----- The records

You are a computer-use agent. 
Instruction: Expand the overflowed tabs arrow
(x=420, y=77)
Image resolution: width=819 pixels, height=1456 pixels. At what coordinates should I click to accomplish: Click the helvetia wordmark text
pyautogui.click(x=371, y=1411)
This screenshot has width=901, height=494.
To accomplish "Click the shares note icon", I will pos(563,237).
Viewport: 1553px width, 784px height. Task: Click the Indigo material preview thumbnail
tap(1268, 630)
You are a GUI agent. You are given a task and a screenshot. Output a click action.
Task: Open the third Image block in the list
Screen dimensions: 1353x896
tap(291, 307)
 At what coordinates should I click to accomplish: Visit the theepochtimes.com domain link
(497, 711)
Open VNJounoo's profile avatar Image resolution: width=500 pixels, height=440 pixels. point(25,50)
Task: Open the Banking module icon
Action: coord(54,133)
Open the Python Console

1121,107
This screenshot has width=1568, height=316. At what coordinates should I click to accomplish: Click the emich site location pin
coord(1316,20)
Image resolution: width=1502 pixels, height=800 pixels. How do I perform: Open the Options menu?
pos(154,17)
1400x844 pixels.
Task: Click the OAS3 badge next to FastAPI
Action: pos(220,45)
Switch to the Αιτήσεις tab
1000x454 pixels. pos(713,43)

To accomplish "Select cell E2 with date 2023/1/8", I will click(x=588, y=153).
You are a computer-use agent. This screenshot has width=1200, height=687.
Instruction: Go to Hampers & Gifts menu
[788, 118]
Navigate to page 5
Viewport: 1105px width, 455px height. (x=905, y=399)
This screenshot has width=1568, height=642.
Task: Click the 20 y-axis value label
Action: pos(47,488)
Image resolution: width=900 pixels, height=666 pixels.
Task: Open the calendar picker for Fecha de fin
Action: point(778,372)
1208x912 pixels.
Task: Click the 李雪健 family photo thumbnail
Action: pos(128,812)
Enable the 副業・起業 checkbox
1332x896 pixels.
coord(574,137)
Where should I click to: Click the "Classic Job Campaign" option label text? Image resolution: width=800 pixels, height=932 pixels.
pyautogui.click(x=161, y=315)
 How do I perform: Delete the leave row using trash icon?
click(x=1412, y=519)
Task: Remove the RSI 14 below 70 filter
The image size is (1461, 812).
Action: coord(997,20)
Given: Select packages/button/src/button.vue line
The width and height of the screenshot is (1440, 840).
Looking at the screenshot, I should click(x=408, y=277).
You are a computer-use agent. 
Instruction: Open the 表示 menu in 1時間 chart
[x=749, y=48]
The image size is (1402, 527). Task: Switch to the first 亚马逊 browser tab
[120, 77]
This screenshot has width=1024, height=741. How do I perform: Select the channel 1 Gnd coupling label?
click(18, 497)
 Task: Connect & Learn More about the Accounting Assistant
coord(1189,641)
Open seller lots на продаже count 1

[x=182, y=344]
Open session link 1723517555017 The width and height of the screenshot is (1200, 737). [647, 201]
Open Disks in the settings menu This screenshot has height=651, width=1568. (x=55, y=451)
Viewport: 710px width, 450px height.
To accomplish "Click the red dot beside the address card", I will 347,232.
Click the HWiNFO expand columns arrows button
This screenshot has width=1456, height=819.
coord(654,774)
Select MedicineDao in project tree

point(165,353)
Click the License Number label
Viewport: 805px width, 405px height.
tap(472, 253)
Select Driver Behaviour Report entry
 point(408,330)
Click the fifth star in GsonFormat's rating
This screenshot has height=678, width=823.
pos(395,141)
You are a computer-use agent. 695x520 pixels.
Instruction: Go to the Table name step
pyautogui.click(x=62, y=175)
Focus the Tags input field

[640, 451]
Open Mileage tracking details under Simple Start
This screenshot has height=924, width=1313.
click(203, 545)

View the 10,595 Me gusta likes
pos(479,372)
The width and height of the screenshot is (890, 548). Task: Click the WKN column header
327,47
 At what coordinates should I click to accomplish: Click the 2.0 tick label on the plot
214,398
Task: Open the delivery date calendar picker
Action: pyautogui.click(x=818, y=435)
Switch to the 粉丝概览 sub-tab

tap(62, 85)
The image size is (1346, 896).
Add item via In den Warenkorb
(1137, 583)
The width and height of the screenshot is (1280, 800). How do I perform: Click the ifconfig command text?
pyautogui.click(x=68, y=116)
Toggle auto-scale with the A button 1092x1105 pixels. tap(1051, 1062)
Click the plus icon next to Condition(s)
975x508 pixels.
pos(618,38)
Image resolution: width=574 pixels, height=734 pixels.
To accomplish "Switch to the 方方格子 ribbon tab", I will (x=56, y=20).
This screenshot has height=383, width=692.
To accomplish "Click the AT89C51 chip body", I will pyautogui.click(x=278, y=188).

----------

What to work on. List each line of the listing above that contains the word "Open".

Solution to this task.
Task: Open the third Image block in the list
Open VNJounoo's profile avatar Image resolution: width=500 pixels, height=440 pixels. point(25,50)
Task: Open the Banking module icon
Open the Python Console
Image resolution: width=1502 pixels, height=800 pixels. How do I perform: Open the Options menu?
Task: Open the calendar picker for Fecha de fin
Instruction: Open the 表示 menu in 1時間 chart
Open seller lots на продаже count 1
Open session link 1723517555017 The width and height of the screenshot is (1200, 737). [647, 201]
Open Disks in the settings menu This screenshot has height=651, width=1568. (x=55, y=451)
Open Mileage tracking details under Simple Start
Task: Open the delivery date calendar picker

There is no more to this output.